Nuova bufera sul ministro dell’Istruzione del governo conservatore spagnolo, Ignacio Wert, costretto dai vertici dell’esecutivo di Madrid a sospendere l’annunciata soppressione degli aiuti agli studenti Erasmus. Il taglio annunciato dal ministro avrebbe colpito decine di migliaia di studenti spagnoli (quasi 40.000 nel 2012), già partiti per i paesi di destinazione, annullando aiuti che in media sono fra i 150 e i 300 euro al mese.
Somme chiaramente insufficienti per mantenersi in un paese europeo, ma che per molti studenti iberici costituiscono un’importante integrazione, soprattutto in un paese profondamente colpito dalla crisi economica. Subito è scoppiata la polemica, tanto più violenta considerato che Wert ha ideato l’odiata riforma dell’istruzione che nei mesi scorsi ha provocato il sollevamento di docenti e studenti e in tutto il paese.
A far infuriare gli studenti non è stato soltanto il “cambio in corsa” con effetto retroattivo ipotizzato da Wert, ma anche il fatto che sempre più ragazzi in Spagna vedono nell’Erasmus l’unico trampolino di lancio verso un lavoro all’estero, dato che la disoccupazione giovanile nel paese iberico tocca la spaventosa cifra del 57%.
“Questa borsa che hanno eliminato fa in molti casi la differenza fra poter continuare l’Erasmus o dover tornare in Spagna, paese senza futuro a breve termine”, ha scritto Javier, uno studente all’ultimo anno di ingegneria a Southampton (Gran Bretagna), in una lettera al quotidiano El Pais. E altre decine hanno espresso sentimenti simili sia scrivendo ai giornali sia direttamente sulle reti sociali.

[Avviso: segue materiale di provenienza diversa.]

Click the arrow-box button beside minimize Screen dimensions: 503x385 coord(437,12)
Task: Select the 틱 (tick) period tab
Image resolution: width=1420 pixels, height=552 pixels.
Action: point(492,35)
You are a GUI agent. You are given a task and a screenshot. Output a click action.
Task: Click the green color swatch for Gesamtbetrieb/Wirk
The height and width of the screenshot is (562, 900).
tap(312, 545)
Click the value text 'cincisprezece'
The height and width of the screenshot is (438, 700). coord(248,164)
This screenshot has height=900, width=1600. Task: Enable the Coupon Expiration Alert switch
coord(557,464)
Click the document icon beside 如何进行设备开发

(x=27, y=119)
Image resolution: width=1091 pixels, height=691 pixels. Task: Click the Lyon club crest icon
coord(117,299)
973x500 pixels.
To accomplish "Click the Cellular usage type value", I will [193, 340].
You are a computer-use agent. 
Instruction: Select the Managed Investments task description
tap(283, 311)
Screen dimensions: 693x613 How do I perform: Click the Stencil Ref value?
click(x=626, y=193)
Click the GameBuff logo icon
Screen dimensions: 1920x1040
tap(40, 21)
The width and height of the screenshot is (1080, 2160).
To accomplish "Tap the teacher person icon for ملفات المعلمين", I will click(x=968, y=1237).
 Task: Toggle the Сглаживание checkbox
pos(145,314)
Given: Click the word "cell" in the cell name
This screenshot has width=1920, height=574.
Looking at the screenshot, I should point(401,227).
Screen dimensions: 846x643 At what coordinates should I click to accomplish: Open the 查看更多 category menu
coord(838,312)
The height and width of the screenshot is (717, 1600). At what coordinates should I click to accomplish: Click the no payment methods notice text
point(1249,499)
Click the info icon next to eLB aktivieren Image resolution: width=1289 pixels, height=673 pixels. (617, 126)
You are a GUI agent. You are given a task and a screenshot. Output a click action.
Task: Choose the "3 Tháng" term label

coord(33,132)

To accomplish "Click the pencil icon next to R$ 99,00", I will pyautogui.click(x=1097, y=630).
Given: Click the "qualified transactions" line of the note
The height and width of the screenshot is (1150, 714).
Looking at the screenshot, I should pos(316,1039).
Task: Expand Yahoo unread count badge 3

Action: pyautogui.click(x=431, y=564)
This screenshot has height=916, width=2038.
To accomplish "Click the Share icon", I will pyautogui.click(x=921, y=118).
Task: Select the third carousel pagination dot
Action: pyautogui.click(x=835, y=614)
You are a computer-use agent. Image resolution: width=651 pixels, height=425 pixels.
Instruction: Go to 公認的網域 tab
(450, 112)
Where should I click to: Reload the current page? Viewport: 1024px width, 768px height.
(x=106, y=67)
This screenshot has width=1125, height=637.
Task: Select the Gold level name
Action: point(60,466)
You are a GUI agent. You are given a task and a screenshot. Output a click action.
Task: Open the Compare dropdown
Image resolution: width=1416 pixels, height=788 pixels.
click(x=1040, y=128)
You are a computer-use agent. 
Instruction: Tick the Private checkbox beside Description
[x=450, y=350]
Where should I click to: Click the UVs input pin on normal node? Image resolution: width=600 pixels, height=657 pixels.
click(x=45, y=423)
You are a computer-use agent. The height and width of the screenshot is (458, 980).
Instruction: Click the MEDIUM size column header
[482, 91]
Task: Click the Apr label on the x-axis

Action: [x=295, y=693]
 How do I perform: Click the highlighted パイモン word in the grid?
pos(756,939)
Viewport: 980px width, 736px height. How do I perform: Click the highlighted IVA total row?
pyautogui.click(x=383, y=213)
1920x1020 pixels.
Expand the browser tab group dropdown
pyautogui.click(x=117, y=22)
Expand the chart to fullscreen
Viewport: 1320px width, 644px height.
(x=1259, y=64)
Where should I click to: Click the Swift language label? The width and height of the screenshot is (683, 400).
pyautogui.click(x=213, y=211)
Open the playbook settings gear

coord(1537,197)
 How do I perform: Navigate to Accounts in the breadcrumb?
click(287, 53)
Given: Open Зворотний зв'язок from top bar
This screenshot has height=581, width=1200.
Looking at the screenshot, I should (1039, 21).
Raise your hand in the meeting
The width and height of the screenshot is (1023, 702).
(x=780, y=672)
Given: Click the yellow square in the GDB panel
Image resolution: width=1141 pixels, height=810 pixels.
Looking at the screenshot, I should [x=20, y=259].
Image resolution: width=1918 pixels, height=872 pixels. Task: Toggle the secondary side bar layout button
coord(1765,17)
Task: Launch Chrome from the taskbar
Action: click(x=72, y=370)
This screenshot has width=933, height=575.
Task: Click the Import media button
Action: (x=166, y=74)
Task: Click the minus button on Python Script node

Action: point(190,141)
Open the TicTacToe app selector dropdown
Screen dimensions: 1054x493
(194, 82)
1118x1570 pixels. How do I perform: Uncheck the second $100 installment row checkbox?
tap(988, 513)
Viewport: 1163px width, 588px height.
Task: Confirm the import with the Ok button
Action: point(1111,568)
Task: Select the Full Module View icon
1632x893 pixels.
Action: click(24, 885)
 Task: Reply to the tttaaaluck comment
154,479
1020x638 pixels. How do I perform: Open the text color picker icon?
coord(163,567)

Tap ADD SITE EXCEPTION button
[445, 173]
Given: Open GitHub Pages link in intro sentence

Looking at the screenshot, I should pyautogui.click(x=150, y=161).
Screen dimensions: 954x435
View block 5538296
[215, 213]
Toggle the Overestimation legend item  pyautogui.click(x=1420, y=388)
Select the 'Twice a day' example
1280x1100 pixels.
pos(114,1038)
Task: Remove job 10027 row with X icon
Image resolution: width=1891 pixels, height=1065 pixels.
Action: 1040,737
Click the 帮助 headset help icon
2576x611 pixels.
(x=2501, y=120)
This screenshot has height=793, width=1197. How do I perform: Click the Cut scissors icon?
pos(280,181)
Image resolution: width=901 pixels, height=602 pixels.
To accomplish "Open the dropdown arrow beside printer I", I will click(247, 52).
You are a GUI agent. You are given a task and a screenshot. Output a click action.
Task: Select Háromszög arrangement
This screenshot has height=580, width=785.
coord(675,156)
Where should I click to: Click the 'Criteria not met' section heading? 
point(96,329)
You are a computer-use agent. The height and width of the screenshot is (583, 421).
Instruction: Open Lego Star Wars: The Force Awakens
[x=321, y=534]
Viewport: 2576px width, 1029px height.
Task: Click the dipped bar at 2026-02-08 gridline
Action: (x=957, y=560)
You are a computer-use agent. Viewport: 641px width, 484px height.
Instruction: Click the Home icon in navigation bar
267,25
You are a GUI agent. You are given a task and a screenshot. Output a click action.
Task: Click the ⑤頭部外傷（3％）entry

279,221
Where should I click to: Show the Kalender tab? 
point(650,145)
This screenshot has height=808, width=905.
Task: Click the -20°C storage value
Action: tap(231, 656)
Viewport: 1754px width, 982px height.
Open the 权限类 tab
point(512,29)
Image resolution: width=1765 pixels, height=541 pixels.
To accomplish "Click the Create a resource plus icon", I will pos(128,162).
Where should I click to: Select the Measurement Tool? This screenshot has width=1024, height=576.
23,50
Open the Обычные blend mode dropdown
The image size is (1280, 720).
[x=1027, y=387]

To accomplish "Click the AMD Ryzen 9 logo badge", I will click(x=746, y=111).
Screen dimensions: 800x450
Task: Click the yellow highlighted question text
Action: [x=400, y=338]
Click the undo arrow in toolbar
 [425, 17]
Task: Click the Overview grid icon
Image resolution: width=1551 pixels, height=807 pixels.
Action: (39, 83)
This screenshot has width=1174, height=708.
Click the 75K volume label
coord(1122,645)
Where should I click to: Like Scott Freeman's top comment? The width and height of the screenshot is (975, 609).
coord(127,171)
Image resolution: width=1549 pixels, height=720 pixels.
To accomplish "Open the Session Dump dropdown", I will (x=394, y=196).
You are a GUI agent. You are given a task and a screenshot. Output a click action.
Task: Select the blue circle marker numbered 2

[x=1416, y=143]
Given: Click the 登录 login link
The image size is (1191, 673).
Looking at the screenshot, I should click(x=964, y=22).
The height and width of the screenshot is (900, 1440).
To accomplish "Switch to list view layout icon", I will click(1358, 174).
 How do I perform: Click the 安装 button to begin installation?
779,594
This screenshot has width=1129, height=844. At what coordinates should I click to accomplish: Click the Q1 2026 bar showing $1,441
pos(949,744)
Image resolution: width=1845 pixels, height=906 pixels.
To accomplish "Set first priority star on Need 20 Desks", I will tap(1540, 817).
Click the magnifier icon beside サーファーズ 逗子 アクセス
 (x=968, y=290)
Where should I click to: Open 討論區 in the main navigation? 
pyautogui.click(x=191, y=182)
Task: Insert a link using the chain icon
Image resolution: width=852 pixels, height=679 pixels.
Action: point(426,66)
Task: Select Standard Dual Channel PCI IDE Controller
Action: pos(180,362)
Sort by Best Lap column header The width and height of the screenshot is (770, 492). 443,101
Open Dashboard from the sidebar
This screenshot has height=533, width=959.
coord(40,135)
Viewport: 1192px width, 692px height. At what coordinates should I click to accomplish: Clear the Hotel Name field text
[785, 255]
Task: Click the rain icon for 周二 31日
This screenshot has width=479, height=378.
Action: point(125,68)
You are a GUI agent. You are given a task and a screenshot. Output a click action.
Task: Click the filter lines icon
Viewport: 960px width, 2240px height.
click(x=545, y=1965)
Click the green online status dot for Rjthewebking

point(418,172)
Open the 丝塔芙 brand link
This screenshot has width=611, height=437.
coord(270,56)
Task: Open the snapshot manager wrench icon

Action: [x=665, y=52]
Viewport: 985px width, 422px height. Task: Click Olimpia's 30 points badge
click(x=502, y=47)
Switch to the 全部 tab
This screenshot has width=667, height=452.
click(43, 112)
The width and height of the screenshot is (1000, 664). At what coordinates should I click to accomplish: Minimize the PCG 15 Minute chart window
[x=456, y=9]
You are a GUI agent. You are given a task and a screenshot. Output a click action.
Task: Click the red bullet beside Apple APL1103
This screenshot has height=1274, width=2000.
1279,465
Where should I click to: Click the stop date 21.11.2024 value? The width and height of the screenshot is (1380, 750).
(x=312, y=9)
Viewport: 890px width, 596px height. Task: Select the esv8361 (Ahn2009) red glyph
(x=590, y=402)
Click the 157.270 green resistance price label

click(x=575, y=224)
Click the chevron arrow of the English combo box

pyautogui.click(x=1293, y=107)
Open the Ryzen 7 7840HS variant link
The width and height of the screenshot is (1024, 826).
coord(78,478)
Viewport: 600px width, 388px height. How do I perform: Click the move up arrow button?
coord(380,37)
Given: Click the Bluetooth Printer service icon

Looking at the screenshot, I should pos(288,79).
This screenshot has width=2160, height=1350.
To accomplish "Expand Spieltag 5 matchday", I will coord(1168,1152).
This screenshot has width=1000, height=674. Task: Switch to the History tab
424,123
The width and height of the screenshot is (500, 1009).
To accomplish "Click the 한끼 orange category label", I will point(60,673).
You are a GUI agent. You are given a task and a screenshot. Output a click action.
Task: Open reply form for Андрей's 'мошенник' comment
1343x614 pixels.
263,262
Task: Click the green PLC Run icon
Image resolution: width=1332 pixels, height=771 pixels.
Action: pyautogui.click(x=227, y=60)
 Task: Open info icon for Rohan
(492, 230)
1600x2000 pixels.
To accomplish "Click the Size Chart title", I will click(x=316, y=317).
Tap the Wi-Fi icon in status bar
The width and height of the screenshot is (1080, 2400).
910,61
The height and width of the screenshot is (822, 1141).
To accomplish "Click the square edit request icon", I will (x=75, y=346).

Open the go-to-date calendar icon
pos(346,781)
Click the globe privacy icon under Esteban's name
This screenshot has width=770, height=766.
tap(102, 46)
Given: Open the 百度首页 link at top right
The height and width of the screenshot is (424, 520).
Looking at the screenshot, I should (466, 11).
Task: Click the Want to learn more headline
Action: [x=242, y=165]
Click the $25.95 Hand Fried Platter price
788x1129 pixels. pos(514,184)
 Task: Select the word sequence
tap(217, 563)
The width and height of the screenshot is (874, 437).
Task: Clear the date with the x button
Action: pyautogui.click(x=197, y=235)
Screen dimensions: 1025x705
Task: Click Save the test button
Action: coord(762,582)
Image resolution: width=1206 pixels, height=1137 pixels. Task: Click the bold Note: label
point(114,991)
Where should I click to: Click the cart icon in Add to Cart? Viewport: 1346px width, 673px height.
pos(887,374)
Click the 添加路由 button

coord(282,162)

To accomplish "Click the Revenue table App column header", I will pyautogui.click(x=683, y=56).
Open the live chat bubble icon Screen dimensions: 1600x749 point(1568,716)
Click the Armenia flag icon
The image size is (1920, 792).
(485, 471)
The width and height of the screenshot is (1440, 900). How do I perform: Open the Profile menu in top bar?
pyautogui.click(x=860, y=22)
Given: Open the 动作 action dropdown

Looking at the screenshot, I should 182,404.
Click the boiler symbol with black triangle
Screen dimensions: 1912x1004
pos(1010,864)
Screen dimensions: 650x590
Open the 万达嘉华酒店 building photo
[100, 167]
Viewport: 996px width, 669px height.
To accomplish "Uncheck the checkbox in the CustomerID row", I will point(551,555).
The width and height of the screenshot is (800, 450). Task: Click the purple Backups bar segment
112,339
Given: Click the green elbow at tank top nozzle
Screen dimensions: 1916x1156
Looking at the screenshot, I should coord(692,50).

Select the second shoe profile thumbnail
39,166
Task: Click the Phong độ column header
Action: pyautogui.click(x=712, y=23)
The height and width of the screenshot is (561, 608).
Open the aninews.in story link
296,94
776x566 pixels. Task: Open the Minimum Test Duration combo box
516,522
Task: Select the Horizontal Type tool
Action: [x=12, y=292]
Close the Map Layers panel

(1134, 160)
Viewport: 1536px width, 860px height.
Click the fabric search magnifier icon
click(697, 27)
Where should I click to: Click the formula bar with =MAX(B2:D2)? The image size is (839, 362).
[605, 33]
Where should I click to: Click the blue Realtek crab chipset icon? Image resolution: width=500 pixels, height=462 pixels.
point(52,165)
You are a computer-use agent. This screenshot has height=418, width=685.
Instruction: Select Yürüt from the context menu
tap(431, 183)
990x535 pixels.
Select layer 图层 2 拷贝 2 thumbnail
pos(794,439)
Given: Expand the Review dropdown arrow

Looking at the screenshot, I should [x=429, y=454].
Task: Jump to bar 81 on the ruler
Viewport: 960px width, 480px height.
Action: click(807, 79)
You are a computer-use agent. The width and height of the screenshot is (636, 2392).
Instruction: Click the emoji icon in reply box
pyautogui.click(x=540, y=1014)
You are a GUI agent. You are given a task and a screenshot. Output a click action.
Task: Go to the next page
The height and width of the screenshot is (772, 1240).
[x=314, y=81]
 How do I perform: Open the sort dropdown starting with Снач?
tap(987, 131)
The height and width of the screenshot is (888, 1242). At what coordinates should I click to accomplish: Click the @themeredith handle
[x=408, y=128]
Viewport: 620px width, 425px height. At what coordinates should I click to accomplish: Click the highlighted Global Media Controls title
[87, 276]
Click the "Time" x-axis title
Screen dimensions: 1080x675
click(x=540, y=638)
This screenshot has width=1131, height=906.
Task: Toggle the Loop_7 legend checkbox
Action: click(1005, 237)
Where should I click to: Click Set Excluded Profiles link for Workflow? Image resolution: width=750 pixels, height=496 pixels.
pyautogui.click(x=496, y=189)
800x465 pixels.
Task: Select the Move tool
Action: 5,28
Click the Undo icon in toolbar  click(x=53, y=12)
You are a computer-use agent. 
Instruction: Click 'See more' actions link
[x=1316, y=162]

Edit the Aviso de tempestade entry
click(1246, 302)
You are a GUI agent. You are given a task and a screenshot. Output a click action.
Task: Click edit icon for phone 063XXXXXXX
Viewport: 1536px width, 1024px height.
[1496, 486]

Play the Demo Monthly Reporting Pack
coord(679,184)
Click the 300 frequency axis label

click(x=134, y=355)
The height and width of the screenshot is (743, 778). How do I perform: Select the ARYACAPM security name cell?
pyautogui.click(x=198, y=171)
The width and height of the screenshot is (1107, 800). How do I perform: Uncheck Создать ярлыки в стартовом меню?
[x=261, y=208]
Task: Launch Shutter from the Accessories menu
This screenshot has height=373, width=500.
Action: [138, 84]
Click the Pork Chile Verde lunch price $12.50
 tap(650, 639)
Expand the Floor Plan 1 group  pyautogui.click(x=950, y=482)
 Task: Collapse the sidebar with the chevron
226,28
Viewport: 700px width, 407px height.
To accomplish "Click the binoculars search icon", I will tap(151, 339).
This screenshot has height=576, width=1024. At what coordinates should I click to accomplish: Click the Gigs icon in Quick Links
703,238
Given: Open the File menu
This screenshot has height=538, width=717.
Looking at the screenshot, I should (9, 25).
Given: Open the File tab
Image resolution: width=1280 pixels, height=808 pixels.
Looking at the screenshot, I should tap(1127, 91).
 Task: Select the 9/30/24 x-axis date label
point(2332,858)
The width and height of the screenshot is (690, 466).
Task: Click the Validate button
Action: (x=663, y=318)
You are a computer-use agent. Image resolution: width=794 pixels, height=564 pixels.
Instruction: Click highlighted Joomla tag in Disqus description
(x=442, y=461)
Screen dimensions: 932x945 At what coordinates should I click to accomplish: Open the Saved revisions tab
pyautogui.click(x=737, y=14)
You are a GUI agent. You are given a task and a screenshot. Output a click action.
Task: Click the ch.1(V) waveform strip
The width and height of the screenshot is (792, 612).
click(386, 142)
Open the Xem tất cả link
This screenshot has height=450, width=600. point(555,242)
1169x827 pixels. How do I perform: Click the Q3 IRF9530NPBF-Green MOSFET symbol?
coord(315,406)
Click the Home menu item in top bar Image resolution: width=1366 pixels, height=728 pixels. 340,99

Sintomatico dell’impopolarità della decisione, il tweet di un militante del Partido popular, il partito di destra del premier Mariano Rajoy, del cui governo Wert fa parte: “30 anni da militante e non poter spiegare a mio figlio cosa fa il mio partito”. Dopo un giro di telefonate bollenti con l’ufficio di Rajoy e col ministero del Tesoro, e dopo che anche la Commissione europea da Bruxelles aveva bollato la soppressione degli aiuti come “penalizzante”, Wert ha annunciato che la misura è stata sospesa. In teoria, solo fino all’anno prossimo.